If you’re calling it from another machine, then you will need to update “localhost” to the Public IP or Hostname of the Livy server.

Stop

Note: Run as Root

cd /opt/livy-0.2.0/
./bin/livy-server stop

Testing Livy

This assumes you are running it from the machine where Livy was installed. Hence why we’re using localhost.

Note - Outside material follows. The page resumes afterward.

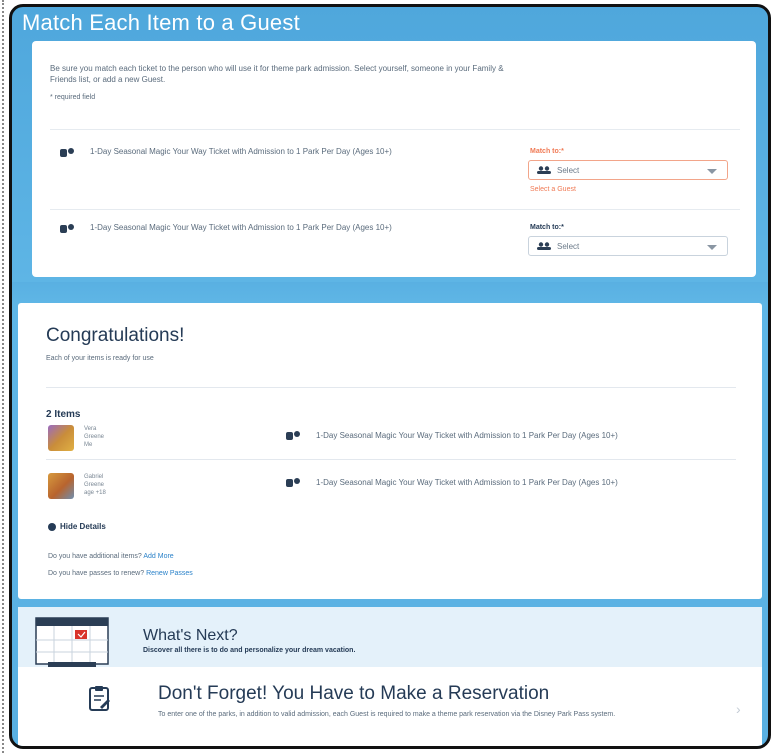 This screenshot has width=775, height=753. I want to click on items-heading: 2 Items, so click(64, 414).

If you would like to test it from another machine, then you just need to change “localhost” to the Public IP or Hostname of the Livy server.

  1. Create a new Livy Session
    1. Curl Command
      curl -H "Content-Type: application/json" -X POST -d '{"kind":"spark"}' -i http://localhost:8998/sessions
    2. Output
      HTTP/1.1 201 Created
      Date: Wed, 02 Nov 2016 22:38:13 GMT
      Content-Type: application/json; charset=UTF-8
      Location: /sessions/1
      Content-Length: 81
      Server: Jetty(9.2.16.v20160414)
      
      {"id":1,"owner":null,"proxyUser":null,"state":"starting","kind":"spark","log":[]}
  2. View Current Livy Sessions
    1. Curl Command
      curl -H "Content-Type: application/json" -i http://localhost:8998/sessions
    2. Output
      HTTP/1.1 200 OK
      Date: Tue, 08 Nov 2016 02:30:34 GMT
      Content-Type: application/json; charset=UTF-8
      Content-Length: 111
      Server: Jetty(9.2.16.v20160414)
      
      {"from":0,"total":1,"sessions":[{"id":0,"owner":null,"proxyUser":null,"state":"idle","kind":"spark","log":[]}]}
  3. Get Livy Session Info
    1. Curl Command
      curl -H "Content-Type: application/json" -i http://localhost:8998/sessions/0
    2. Output
      HTTP/1.1 200 OK
      Date: Tue, 08 Nov 2016 02:31:04 GMT
      Content-Type: application/json; charset=UTF-8
      Content-Length: 77
      Server: Jetty(9.2.16.v20160414)
      
      {"id":0,"owner":null,"proxyUser":null,"state":"idle","kind":"spark","log":[]}
  4. Submit job to Livy
    1. Curl Command
      curl -H "Content-Type: application/json" -X POST -d '{"code":"println(sc.parallelize(1 to 5).collect())"}' -i http://localhost:8998/sessions/0/statements
    2. Output
      HTTP/1.1 201 Created
      Date: Tue, 08 Nov 2016 02:31:29 GMT
      Content-Type: application/json; charset=UTF-8
      Location: /sessions/0/statements/0
      Content-Length: 40
      Server: Jetty(9.2.16.v20160414)
      
      {"id":0,"state":"running","output":null}
  5. Get Job Status and Output
    1. Curl Command
      curl -H "Content-Type: application/json" -i http://localhost:8998/sessions/0/statements/0
    2. Output
      HTTP/1.1 200 OK
      Date: Tue, 08 Nov 2016 02:32:15 GMT
      Content-Type: application/json; charset=UTF-8
      Content-Length: 109
      Server: Jetty(9.2.16.v20160414)
      
      {"id":0,"state":"available","output":{"status":"ok","execution_count":0,"data":{"text/plain":"[I@6270e14a"}}}
  6. Delete Session
    1. Curl Command
      curl -H "Content-Type: application/json" -X DELETE -d -i http://localhost:8998/sessions/0
    2. Output
      {"msg":"deleted"}